L’avocat de formation assure, avec photos à l’appui, que des individus masqués ont perturbé sa classe, hier vers 19 h. Ils auraient ordonné à la vingtaine d’étudiants de sortir du cours. Le geste aurait créé la panique chez certains élèves présents.

«Chaos»

Après la première heure de cours, M. St-Pierre révèle qu’il a vu débarquer un groupe d’individus masqués avec des lunettes de ski, des chapeaux et des foulards. Ils auraient éteint son ordinateur ainsi que les lumières du local. Ils auraient par la suite crié aux étudiants de sortir.

C’est alors que le chargé de cours leur aurait demandé de s’identifier en enlevant leur masque, mais ils ont refusé d’obtempérer. M. St-Pierre soutient que le geste a provoqué l’arrêt de son cours.
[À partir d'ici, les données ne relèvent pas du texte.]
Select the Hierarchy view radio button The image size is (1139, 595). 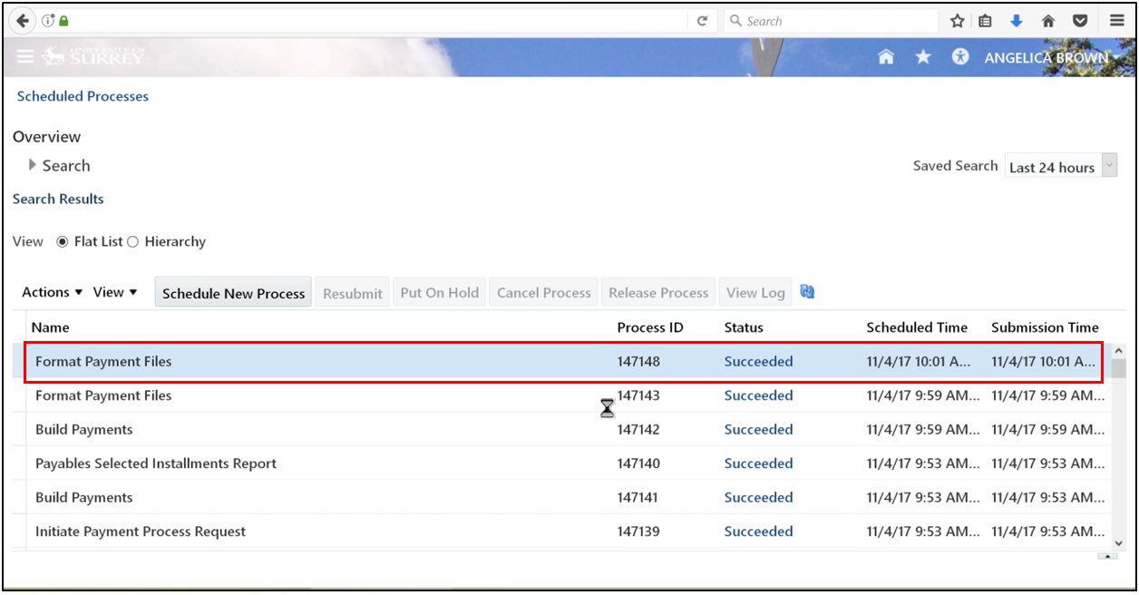pos(132,241)
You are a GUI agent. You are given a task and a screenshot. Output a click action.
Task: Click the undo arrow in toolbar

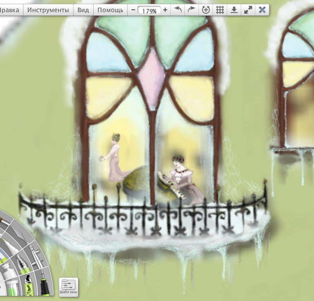click(178, 10)
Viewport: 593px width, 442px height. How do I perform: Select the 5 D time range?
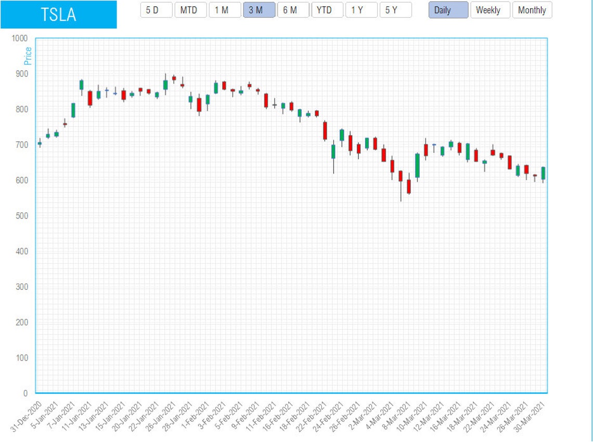point(156,10)
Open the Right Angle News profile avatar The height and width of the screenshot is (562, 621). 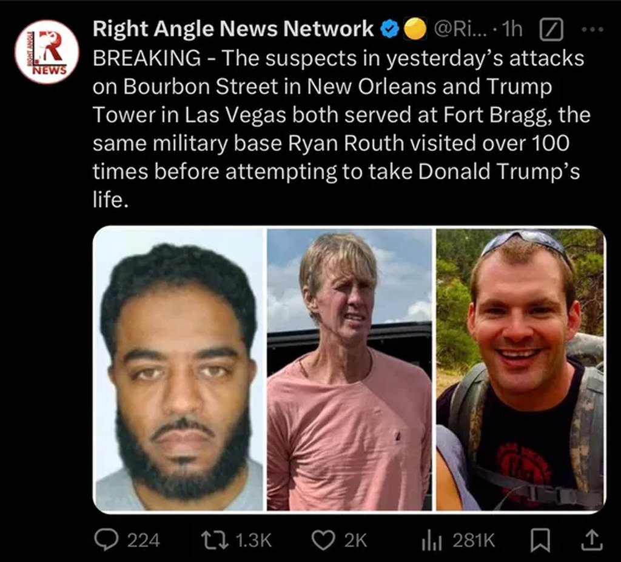point(47,51)
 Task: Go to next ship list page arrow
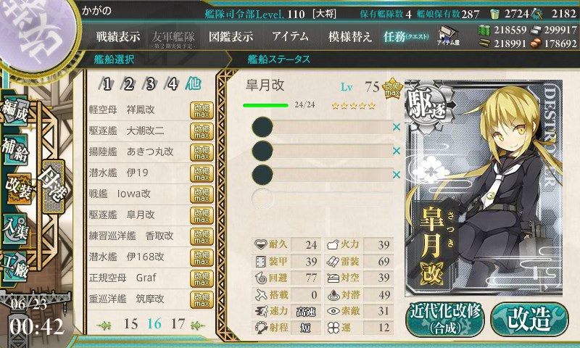[x=197, y=325]
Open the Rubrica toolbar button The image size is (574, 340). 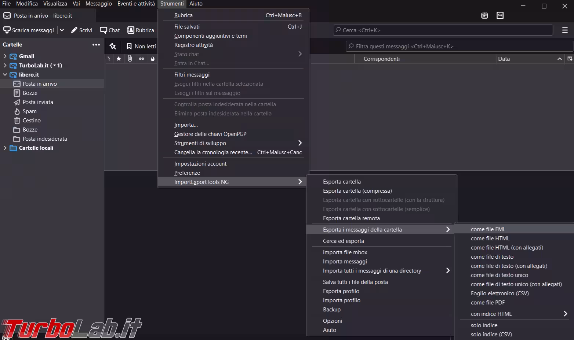pos(141,30)
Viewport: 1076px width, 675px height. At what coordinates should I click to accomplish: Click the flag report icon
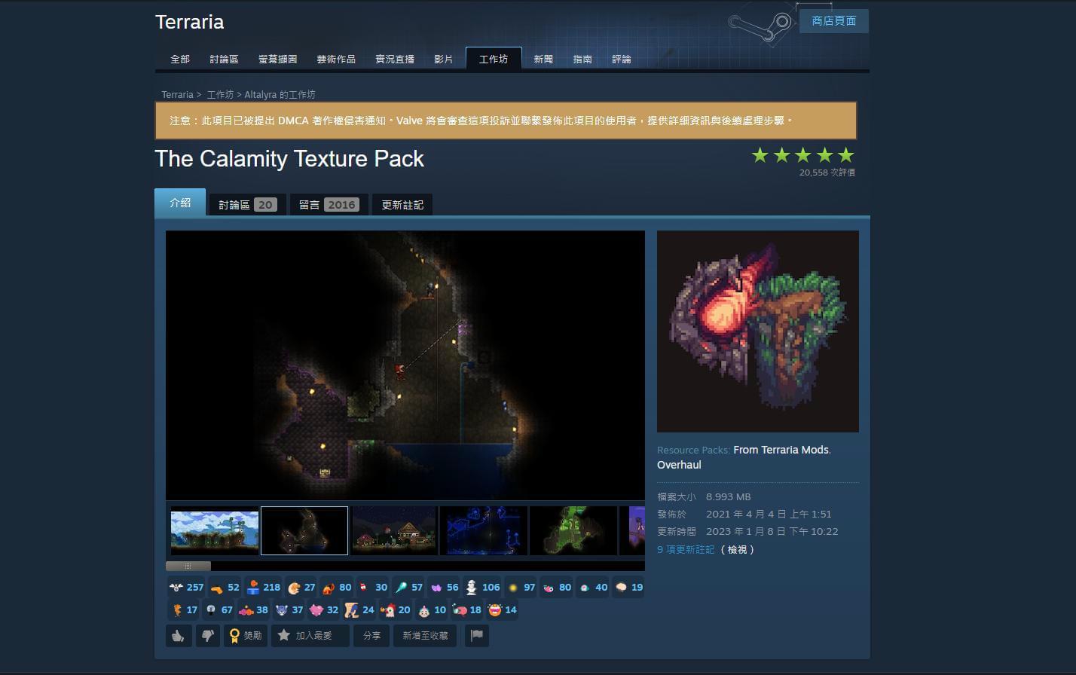(476, 636)
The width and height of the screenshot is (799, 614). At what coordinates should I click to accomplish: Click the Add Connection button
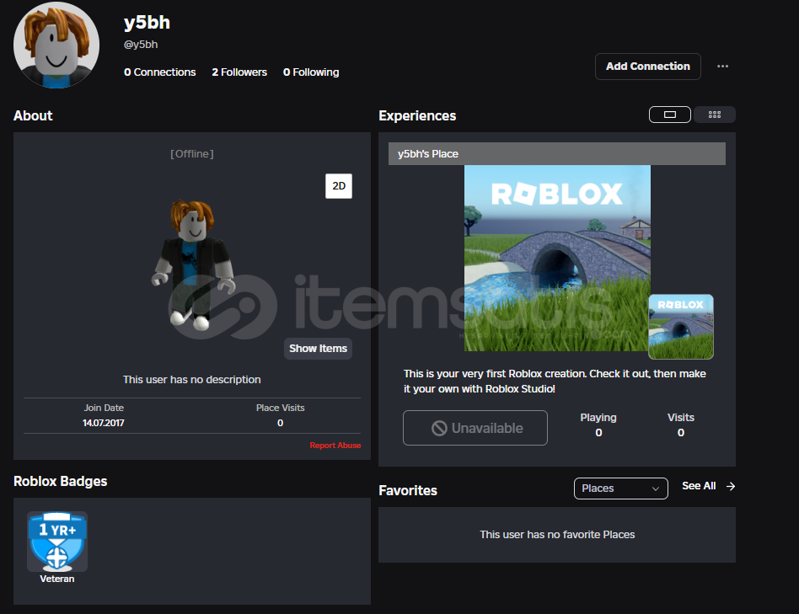tap(647, 67)
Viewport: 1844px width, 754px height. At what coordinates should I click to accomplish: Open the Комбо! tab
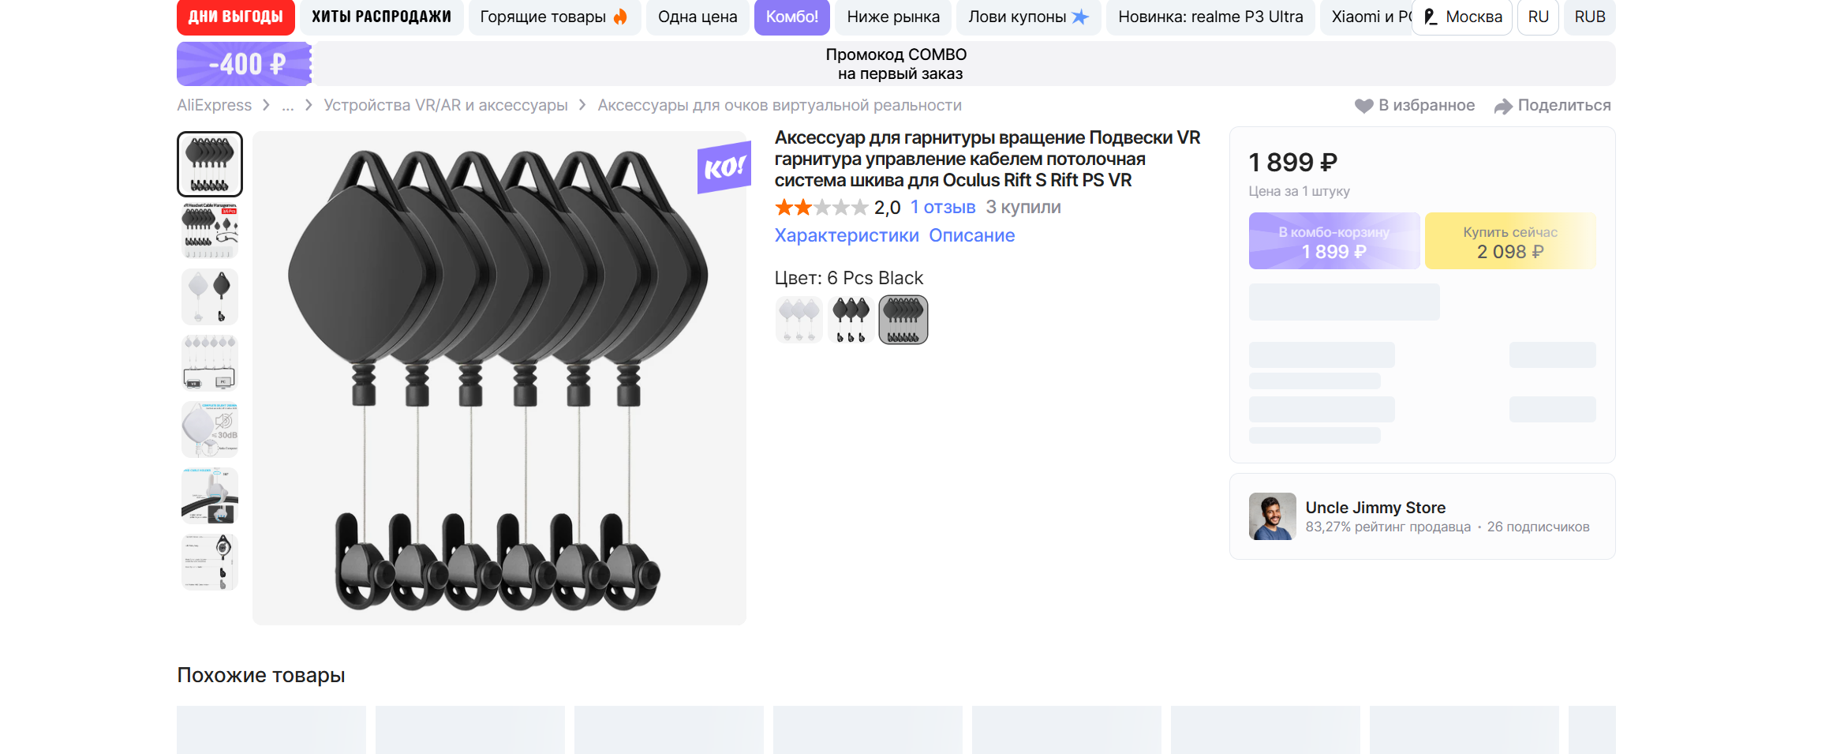point(791,17)
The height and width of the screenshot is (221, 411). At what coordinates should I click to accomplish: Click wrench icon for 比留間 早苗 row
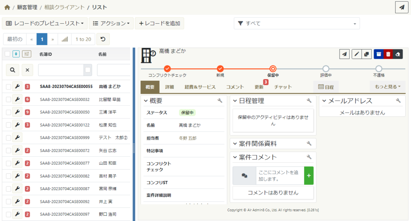pyautogui.click(x=17, y=99)
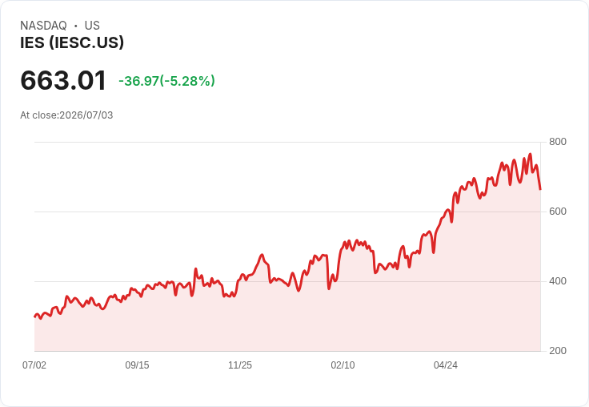Click the 400 y-axis label
The width and height of the screenshot is (589, 407).
coord(558,281)
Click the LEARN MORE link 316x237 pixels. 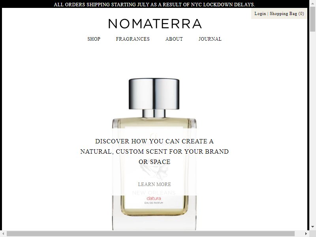[x=154, y=184]
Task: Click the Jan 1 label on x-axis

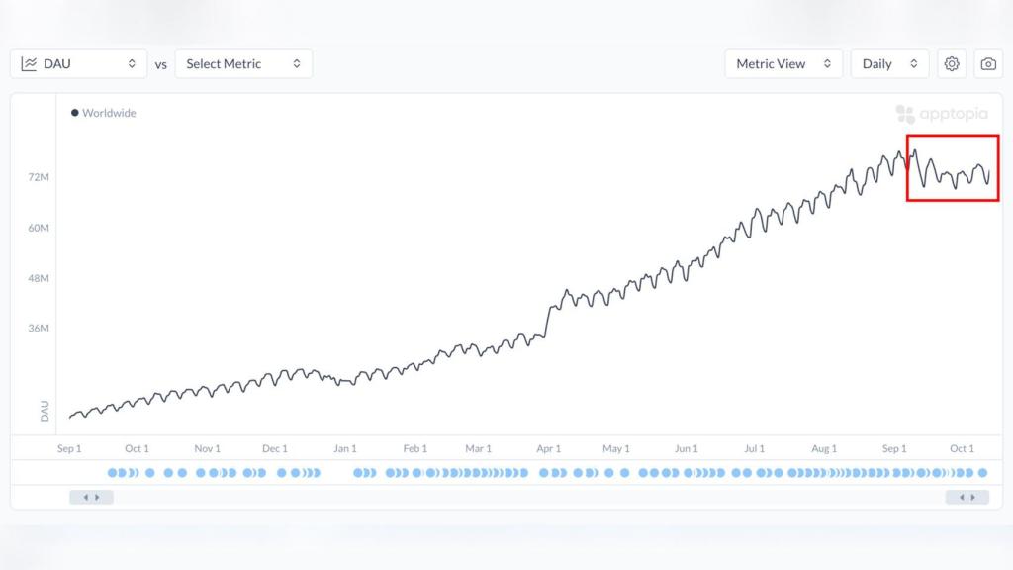Action: tap(345, 449)
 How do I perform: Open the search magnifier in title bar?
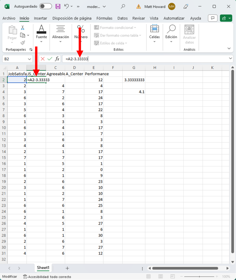[123, 6]
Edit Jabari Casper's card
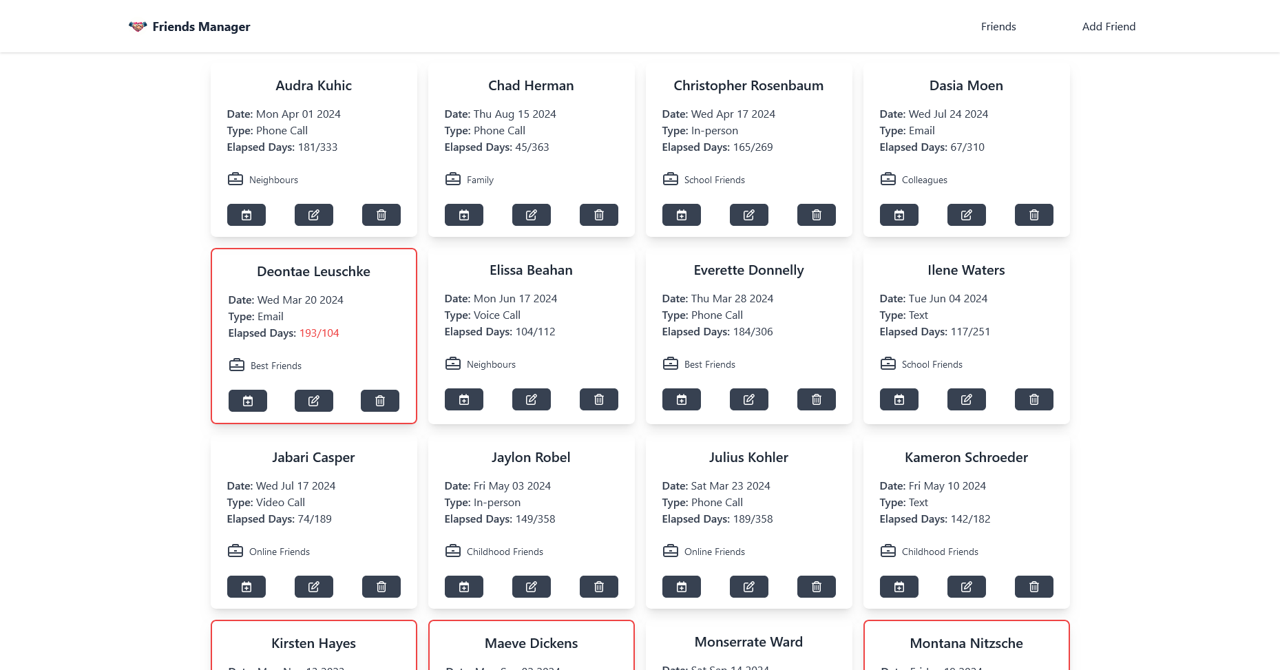The width and height of the screenshot is (1280, 670). click(x=313, y=587)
Des étudiantes qui auraient été «intimidées» ont dû quitter la classe «parce qu’elles étaient trop ébranlées et sous le choc», soutient l’avocat.

Un garde de sécurité aurait même demandé aux manifestants de quitter les lieux. Il aurait remis l’injonction à une étudiante qui aurait ensuite déchiré le document.

Après une quinzaine de minutes de «chaos», les individus masqués auraient quitté le local.

Injonction

Avec cette injonction, le juge interdit désormais aux étudiants en faveur de la grève de restreindre l’accès à l’UQÀM, mais aussi de perturber toutes les activités de l’établissement, sous peine d’être accusés d’outrage au tribunal et de faire face à une amende ou à une période d’emprisonnement. Cela inclut donc les levées de cours que les étudiants font chaque jour dans les facultés ayant voté pour la grève.